*** PROVIDED PASSAGE ***

Draft: Port to new SDK SQL classes #1

aaronsteers · 2021-12-17T17:43:29Z

@rabidaudio - I wanted to use your snowflake target project as a test of the the new SDK interfaces. This PR is the result of that work, still in progress...

Summary:

The migration functions and the connection functions all now live in the SnowflakeConnector class (subclass of SQLConnector).
Flattening is not built yet.
The actual upload of files is not tested at all but I put in some generic (theoretically viable) Snowflake SQL for the "PUT" and "COPY" functions. (My sample code uses table stages for now, but really you could change this to anything and/or support multiple options.)
Since most types are ANSI compatible, we only have to override the Snowflake-specific ones: ARRAY, VARIANT and TIMESTAMP_TZ in to_sql_type(). The other types are handled by the SDK base class.

Related SDK MR (WIP): https://gitlab.com/meltano/sdk/-/merge_requests/200

rabidaudio · 2021-12-20T05:36:01Z

target_snowflake/connector.py

+            The connection url as a string.
+        """
+        conf = config["snowflake"]
+        return URL(


Snowflake automatically adds snowflakecomputing.com to the hostname. This seems like an easy mistake to make, so maybe doing something like this here would be helpful (but in a way backwards compatible with python<3.9):

conf["account"].removesuffix("snowflakecomputing.com")

*** SUPPLIED DATA ***

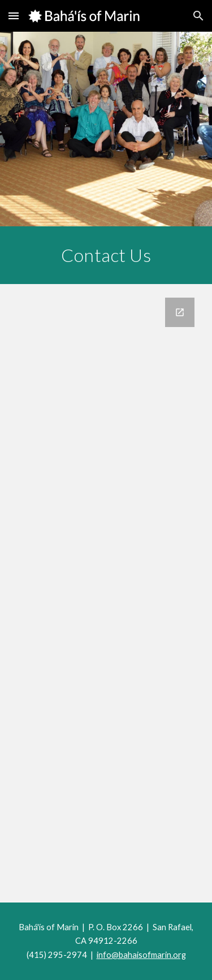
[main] (106, 255)
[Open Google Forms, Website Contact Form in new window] (180, 312)
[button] (14, 15)
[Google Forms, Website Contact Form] (106, 593)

***

EXERCISE REQUIREMENTS:
Continue the pull request discussion about porting the Snowflake target to the new SDK SQL classes, picking up right after its last line.

RESULT OF THIS EXERCISE:
Also, I find python packages' habits of explicitly defining every connection parameter instead of just taking a connection URL annoying. I might switch the config to simply config['snowflake_url']

Some users may have a harder time creating their own snowflake_url, and there may also be some params we want to inject into that url at runtime. It might make a good option to provide as an override of the piecemeal approach but I think providing them individually may still be helpful for certain cases and users.

rabidaudio · 2021-12-20T05:39:14Z

target_snowflake/sinks.py

+
+    @property
+    def table_name(self) -> str:
+        return self.stream_name.split("-")[-1].upper()


Why split on - and take the last, as opposed to say, replace('-', '_')? That seems like a potential for collisions (e.g. streams users-vehicles and vehicles).

@rabidaudio - I'm just replicating what I've seen with other connectors. Frankly, I'm not sure this is the right approach per se, except that we should expect getting stream names like db_name-schema_name-table_name as well as stream names like table_name by itself.

What I was thinking with this implementation is that a separate schema_name property uses the other parts of the stream name to determine the fully qualified target table name, but probably this is something for which we may need to open up some amount of configurability.

Please feel free to suggest patterns you see working well in other targets like target-snowflake. As long as we have a reasonable default, I think we can be free to add expanded capabilities in future.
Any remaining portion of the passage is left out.